According to media researcher Peter Diem, the first two of these lines were popular in the schools of Vienna in 1955.

===Drahdiwaberl===
In 1979, the music group Drahdiwaberl released their parody of "Land der Berge, Land am Strone", titled "Kaiserhymne / Pink Punk Shirt". The following text is modeled after von Preradović's lyrics and sung to the same tune.

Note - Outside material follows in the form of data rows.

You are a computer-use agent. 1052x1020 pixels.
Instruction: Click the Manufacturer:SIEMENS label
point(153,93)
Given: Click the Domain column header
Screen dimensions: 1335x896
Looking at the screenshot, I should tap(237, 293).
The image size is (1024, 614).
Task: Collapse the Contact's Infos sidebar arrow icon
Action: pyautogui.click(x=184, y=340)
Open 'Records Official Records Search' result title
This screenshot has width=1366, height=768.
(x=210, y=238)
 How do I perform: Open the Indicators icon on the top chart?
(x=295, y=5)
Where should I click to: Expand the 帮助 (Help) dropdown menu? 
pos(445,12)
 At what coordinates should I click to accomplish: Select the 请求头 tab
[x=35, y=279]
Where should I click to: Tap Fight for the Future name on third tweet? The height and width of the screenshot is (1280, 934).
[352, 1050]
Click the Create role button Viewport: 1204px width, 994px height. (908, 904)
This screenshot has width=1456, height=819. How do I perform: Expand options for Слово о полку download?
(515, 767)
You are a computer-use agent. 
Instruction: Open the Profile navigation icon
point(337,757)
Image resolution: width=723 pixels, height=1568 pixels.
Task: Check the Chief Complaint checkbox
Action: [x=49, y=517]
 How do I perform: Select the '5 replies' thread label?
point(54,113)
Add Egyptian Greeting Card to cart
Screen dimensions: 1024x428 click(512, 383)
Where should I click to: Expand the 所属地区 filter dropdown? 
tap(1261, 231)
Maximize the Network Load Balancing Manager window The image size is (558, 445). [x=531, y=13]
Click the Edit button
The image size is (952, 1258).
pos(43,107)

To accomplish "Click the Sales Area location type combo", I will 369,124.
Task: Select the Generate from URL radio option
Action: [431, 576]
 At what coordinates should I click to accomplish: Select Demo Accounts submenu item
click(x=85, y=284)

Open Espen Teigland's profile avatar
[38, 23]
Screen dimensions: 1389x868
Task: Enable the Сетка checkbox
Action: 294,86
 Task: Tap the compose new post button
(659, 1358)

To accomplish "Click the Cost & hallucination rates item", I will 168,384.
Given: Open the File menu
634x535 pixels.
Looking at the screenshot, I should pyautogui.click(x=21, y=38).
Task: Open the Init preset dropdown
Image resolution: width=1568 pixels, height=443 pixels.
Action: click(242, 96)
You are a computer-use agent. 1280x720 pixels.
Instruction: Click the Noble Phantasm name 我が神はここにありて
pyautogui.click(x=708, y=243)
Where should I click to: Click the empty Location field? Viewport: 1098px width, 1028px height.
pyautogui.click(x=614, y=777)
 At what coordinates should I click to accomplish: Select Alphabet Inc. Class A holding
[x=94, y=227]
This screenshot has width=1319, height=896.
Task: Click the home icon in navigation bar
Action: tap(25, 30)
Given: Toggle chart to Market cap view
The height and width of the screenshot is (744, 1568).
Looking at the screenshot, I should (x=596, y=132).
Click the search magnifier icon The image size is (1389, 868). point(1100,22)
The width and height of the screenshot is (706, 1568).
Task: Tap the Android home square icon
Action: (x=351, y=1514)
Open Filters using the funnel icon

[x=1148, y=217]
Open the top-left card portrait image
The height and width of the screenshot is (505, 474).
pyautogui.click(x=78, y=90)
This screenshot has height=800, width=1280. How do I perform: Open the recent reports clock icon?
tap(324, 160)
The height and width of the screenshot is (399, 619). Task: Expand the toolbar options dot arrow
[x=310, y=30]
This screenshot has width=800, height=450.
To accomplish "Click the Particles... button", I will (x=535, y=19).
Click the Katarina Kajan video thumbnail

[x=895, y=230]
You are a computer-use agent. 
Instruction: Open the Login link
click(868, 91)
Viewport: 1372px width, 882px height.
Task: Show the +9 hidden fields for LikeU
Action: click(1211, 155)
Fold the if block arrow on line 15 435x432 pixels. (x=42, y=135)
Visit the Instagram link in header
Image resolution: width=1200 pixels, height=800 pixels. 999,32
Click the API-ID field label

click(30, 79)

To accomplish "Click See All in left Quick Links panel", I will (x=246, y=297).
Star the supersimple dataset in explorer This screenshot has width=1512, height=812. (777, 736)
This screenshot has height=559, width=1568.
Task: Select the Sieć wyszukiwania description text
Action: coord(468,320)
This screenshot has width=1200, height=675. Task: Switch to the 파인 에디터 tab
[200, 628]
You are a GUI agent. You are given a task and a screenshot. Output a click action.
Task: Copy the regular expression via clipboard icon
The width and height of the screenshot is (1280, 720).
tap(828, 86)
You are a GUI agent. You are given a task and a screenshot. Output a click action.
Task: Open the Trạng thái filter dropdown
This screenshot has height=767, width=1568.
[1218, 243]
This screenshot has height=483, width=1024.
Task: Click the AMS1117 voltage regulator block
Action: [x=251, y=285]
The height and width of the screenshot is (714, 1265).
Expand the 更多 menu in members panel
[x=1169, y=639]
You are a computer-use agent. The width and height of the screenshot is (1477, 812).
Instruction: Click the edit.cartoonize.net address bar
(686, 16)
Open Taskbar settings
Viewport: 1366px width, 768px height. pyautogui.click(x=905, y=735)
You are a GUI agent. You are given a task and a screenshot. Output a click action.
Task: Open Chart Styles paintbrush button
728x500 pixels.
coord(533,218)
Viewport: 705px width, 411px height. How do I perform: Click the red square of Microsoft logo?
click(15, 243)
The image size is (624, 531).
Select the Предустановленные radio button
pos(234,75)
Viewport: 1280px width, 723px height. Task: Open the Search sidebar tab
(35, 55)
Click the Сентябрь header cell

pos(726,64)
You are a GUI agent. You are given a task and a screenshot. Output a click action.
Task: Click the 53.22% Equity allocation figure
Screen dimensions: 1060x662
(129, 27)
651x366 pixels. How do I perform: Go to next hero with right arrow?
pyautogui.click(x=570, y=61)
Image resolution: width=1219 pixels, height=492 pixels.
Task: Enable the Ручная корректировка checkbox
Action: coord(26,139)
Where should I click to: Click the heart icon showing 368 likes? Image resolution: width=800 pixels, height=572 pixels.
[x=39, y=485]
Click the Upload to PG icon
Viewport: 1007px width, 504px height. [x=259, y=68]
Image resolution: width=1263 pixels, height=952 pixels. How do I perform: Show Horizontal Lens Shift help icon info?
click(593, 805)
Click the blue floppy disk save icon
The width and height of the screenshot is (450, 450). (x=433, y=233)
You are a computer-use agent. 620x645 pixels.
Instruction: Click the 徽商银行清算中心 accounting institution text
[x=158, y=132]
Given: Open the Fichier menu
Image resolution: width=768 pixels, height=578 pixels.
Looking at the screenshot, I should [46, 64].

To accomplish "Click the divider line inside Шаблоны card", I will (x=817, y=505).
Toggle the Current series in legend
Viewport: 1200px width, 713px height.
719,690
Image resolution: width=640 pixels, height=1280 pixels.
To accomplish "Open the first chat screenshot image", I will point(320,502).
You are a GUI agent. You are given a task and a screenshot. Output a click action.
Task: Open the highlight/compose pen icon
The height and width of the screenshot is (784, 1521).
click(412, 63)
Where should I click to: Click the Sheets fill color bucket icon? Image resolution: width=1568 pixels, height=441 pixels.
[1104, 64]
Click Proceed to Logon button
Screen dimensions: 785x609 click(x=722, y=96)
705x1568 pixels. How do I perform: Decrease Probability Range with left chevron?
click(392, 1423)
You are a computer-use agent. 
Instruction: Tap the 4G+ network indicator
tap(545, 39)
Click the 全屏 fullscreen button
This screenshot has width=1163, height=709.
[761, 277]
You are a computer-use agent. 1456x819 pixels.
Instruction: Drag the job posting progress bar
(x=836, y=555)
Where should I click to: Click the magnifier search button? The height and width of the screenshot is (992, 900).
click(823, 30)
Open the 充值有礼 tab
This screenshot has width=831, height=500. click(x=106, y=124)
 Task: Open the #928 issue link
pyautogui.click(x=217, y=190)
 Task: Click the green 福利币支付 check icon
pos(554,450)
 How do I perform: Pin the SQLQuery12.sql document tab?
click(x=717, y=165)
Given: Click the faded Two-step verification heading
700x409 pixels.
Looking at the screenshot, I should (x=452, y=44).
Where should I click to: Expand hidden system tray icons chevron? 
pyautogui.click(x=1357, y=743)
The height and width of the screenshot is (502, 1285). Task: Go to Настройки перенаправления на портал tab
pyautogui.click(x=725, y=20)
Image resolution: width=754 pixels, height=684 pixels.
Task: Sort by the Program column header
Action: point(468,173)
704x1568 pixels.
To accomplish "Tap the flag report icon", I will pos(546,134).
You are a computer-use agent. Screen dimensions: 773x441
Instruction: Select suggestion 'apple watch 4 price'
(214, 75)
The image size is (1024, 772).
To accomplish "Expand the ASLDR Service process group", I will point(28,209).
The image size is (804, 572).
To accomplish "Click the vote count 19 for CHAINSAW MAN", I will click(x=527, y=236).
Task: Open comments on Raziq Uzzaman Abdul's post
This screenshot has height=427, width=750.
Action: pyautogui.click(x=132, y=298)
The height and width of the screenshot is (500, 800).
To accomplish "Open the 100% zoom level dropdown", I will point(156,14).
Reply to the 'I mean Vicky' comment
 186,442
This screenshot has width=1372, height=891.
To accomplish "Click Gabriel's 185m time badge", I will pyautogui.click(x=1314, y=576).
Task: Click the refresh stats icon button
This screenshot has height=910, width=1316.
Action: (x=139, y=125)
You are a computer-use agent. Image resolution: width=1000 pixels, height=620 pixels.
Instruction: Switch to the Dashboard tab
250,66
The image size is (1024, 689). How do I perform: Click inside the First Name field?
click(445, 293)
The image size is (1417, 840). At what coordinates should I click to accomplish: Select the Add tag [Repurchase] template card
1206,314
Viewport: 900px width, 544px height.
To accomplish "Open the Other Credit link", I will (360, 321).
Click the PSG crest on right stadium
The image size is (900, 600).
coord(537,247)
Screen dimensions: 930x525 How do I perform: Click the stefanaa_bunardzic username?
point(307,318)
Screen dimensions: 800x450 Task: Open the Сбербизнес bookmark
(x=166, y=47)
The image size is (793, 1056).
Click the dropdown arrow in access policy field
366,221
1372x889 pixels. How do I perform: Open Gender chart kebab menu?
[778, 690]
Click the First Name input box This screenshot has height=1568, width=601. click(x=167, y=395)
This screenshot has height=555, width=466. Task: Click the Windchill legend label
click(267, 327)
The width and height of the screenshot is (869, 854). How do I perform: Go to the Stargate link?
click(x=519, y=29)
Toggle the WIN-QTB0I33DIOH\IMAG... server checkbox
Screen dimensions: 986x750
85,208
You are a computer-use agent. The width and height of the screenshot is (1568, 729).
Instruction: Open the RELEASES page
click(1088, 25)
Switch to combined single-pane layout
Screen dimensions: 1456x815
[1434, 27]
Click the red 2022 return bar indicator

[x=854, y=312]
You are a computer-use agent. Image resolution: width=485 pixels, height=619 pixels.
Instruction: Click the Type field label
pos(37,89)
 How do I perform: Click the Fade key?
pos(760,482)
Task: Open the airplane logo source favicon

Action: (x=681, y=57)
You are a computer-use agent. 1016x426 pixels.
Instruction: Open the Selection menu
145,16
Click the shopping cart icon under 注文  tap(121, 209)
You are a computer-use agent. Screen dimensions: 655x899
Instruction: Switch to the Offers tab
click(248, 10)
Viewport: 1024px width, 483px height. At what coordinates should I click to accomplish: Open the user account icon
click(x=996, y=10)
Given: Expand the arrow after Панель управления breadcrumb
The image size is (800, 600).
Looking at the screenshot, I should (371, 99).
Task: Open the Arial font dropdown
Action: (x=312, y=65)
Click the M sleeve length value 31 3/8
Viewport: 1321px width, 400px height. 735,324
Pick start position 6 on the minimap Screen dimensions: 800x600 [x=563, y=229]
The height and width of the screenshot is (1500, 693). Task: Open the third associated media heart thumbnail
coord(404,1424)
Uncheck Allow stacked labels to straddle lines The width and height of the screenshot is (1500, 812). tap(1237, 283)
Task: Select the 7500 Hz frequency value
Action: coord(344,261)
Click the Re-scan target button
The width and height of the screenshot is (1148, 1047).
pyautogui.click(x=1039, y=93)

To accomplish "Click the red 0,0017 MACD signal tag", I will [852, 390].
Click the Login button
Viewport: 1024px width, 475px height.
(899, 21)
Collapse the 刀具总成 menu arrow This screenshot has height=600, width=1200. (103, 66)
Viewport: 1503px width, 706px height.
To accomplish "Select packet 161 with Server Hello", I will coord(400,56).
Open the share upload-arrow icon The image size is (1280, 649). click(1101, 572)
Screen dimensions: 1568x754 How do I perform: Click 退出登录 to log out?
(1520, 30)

Land der Äcker, Land der Dome
Land am Strom ohne Atome,
Land der Titel und Diplome

Heimat bist du großer Söhne
Heimat bist du großer Töchter
Zusatzvers der Frauenrechtler

Land der unmöglich begrenzten,
Land der Berg’, der allerschensten,
Land der Seen und Lipizzaner,
Der Prohaskas und des Klammer

Land der Krone, Land des Staberl
Land der Gruppe Drahdiwaberl.

Land of the fields, land of cathedrals
Land of non-nuclear energy,
Land of titles and diplomas

Home thou art of great sons
Home thou art of great daughters
Additional verse from feminists

Land of the impossibly limited,
Land of the peaks, the most beautiful,
Land of lakes and Lipizzians,
Of Prohaska and Klammer

Land of the crown, land of Staberl
Land of the Drahdiwaberl group.

===Rotzpipn===
In 2012, the Viennese band Rotzpipn won the 9th protest song contest with their "Hymne 2.0". The jury included Ernst Molden, grandson of Paula von Preradović, who gave the group the highest score.